Ale przede wszystkim należy upomnieć się o to, o co 39 lat temu upominali się ci wszyscy, którzy walczyli o wolność – o to że miejsce Polski jest w kręgu cywilizacji Europy Zachodniej, miejsce Polski jest w Unii Europejskiej i każdy kto o tym zapomina musi mieć na uwadze, że działa wbrew ideom, które wówczas Solidarność starała się wcielić w życie — powiedział.
Budka podkreślił, że nie ma innej alternatywy dla Polski niż silna pozycja w UE, społeczeństwo obywatelskie, zasady demokratyczne i wolność jednostki. Szef PO zaznaczył, że politycy, którzy stosują aparat represji, przemoc wobec obywateli, tracą moralne prawo do sprawowania władzy. Wyraził nadzieję, że polska policja nie będzie używana do tłumienia pokojowych protestów.
Złożenie kwiatów pod tablicą upamiętniającą Władysława Suleckiego
Po konferencji prasowej Budka złożył kwiaty przy odsłoniętej w 2014 r. w Gliwicach tablicy upamiętniającej Władysława Suleckiego - działacza opozycji przedsierpniowej na Górnym Śląsku, współpracownika Komitetu Obrony Robotników. Sulecki był przez lata górnikiem, m.in. w kopalni Gliwice. W maju 1977 r. został brutalnie pobity we własnym mieszkaniu przez funkcjonariuszy MO i SB. Szykanowany i zastraszany w 1979 r. wyemigrował z rodziną do Niemiec Zachodnich, gdzie podjął pracę w górnictwie.
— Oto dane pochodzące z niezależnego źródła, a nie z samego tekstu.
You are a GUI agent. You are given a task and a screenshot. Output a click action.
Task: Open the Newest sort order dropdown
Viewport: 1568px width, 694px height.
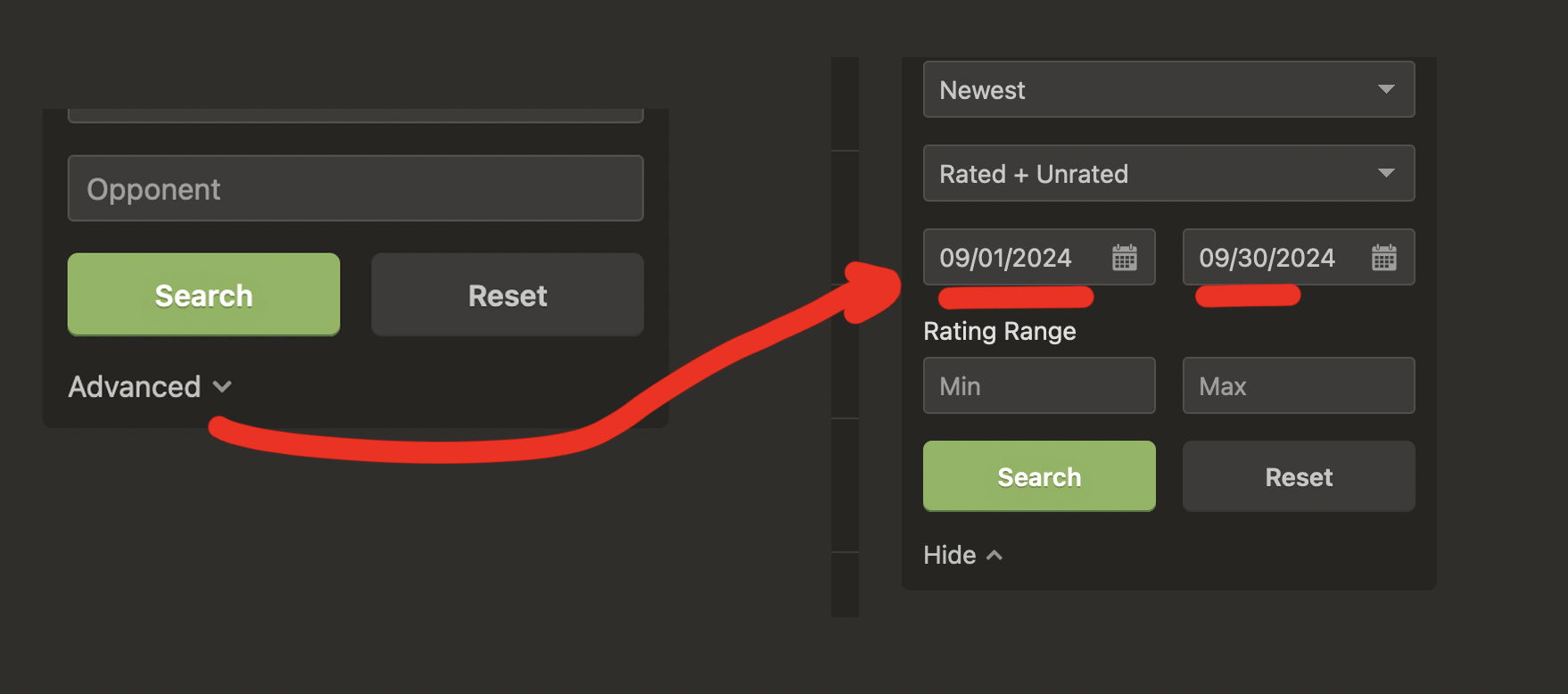[x=1151, y=89]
Będąc na emigracji Sulecki kilkakrotnie występował na antenie Radia Wolna Europa. W maju 1979 r. stanął na czele Komitetu Solidarności z Wolnymi Związkami Zawodowymi w Polsce, jaki powołano w Augsburgu. 26 września 1979 r. brał udział w trzeciej sesji przesłuchań Komitetu im. Sacharowa w Waszyngtonie. Współpracował z paryską „Kulturą” i pismem „Przemiany” w Monachium. Zmarł 16 grudnia 2004 r. w Hagen.
Budka: Jeśli politycy SP mieliby honor, wyszliby z rządu
Budka podczas konferencji prasowej odniósł się również do negocjacji budżetowych w UE i stanowiska Solidarnej Polski w tej sprawie. Jego zdaniem, premier Mateusz Morawiecki powinien natychmiast zdymisjonować tych, którzy „prowadzili antypolską politykę w UE”.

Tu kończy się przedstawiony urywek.